On the fly hash before and after to replace current caching system files.

Question

On the fly hash before and after to replace current caching system files.

Opened this issue a year ago · 1 comments

Today, the caching system relies on creation of a cache file. After spending a great deal of time with this over last year or so and saving the cache across multiple platforms and working with it at scale, it is very apparent we don't need the cache file at all. Its in fact a negative feature especially if trying to store it in source code as override due to extra need for git attributes to ignore conflicts on the cache and inability to control that well on cloud build systems that talk directly to git such as bitbucket via pull requests due to limited permissions. That just results in lots of merge conflicts on the remote git instance. The file under 'clean' usage that most likely use in default setup would be empty so its always going to read file, format it, hash it, then write it. If it is using a stored cache and cross platform it will have double the files and nothing even cleans out removed files. Even in case of just using target, its only good if 'clean' is not ran. This file can be rather exponential in size even and is buffered in full into properties and held for entire duration of processing. At best the cache just avoids formatting / hashing / writing but the original problems were most likely the writing not formatting or hashing.

So proposal is that we deprecate entirely the current caching using file. Instead, the real way to handle this is rather straight forward and probably does not have any significant impact to performance. I suspect it improves it. Other plugins (from readings) such as spotless take some similar approach. The basic adjustment simply needs to be that we 'read' the file, we immediately 'hash' the file saving that in memory, we 'format' the file, we 'hash' the newly formatted file, and then just check if the hashing changed as already done before we then decide to 'write' the file.

This amounts to zero read of a cache file which already abuses expectations of the properties file setup by sorting and removal of timestamps. Instead, it includes one extra call to hashing during the process and keeps far less in memory. The original read file is stored entirely in memory which could be a problem currently. So now two short lived hashes without properties read.

This ticket I'm assigning myself and expect to do before year end. Expectations here are to discuss the proposal and any edge cases I'm not thinking of. We can deprecate the old way in fact if needed but I feel this will be rather drop in place and only a benefit and should mostly turn off old way but we could play that by ear by adding newer feature and leaving old. I do not think we should be cleaning up any cached files that users might have saved off here either but rather if we see old configuration and using new we may want to emit warning that old configuration detected that can be removed. I further think this method of attack here is more portable to other plugins like impsort, license, and many others without introducing further abuse of properties here that likely doesn't really save any time.

Now all this said, here is the biggest kicker. We already are doing this entirely while saving little. We only end up involving a file probably because it was there from the original days when it was detected not working at all properly.

See in FormatterMojo doFormatFile for actual logic but it reads like this.

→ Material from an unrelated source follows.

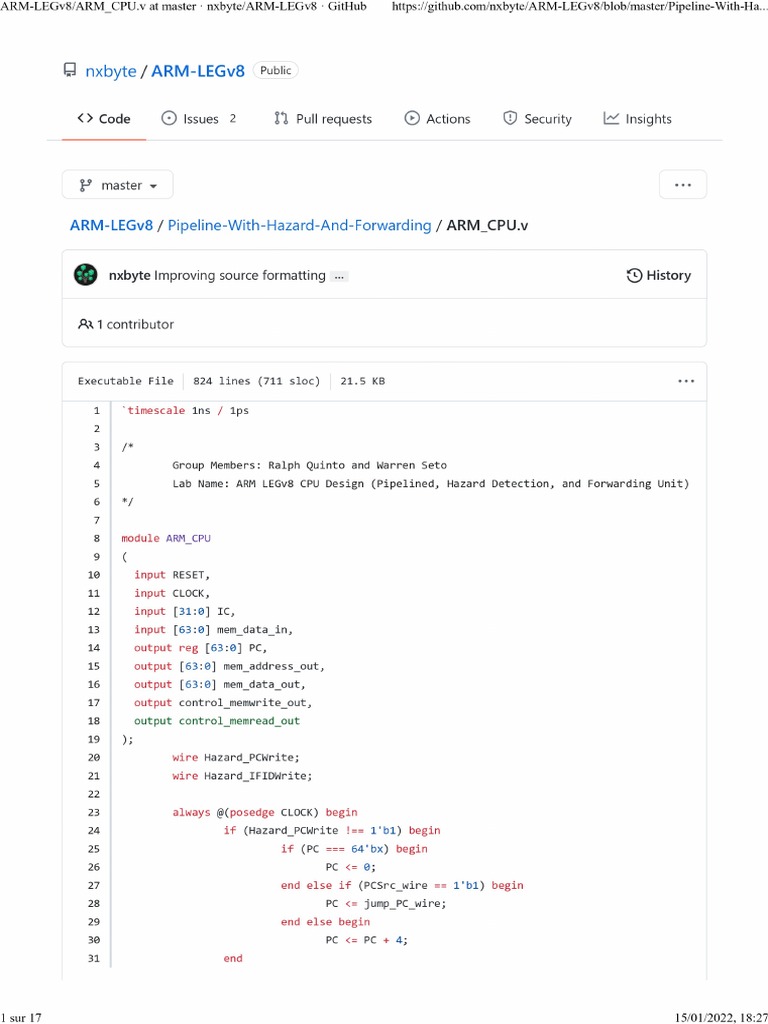
Task: Click the Issues circle icon
Action: click(x=169, y=119)
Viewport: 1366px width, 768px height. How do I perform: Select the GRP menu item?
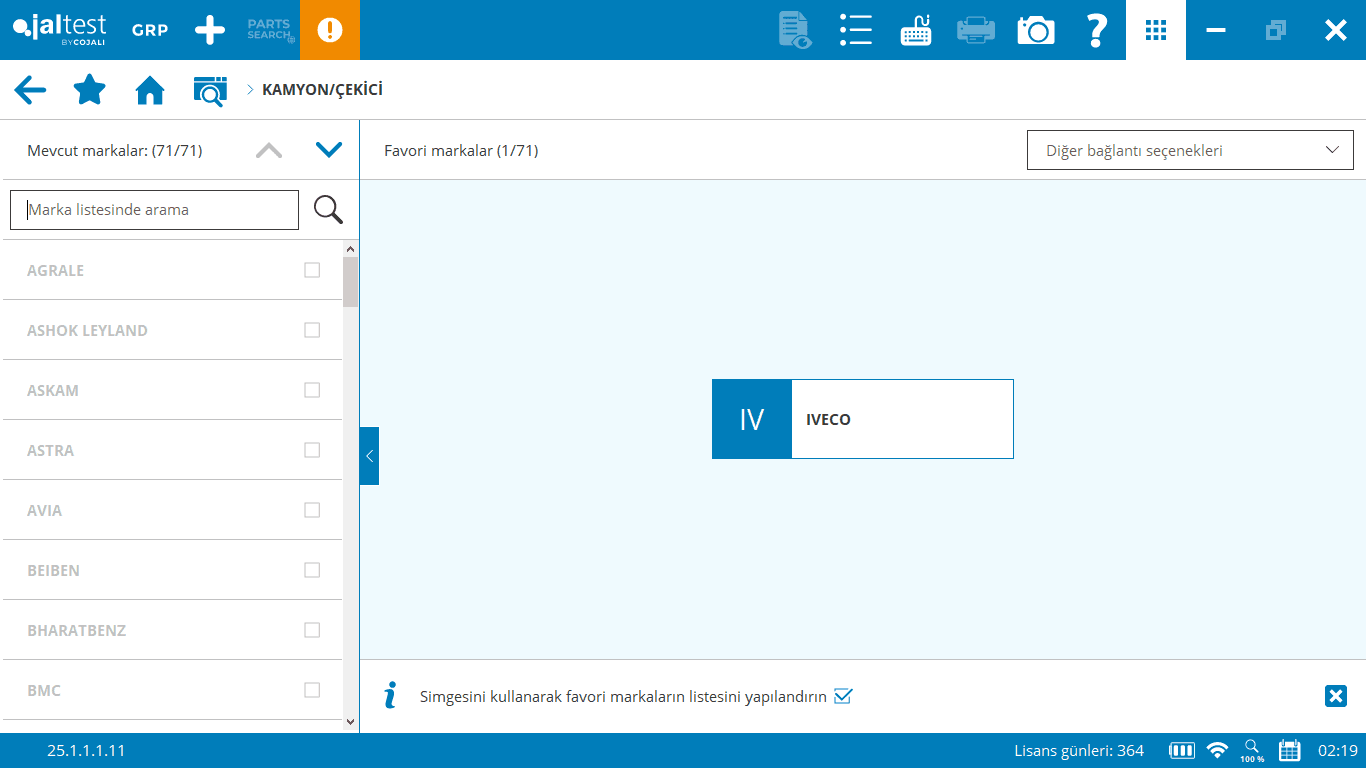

Passed in this property file of hashes (full and even double if multi platform)
Read the original file
Get hash on the original file (what I'm proposing simply makes us not need a cache storage file)
We claim at this point that if the hash we determined is in the file, we don't need to format but there is a ticket open on this being a problem already and seen it far too many times myself. If configs changed, how would we really know, we didn't even try to format yet and we know formatting isn't that hard of a hit (historically). Issue there is #453. So this would be dropped from processing which is a bit confusing to read as it is (no comments).
Now we format the file which many include removing trailing line endings and in some cases making sure last entry is empty as git prefers.
If the file was not determined skipped we now hash again
If the hash doesn't match then we write the file.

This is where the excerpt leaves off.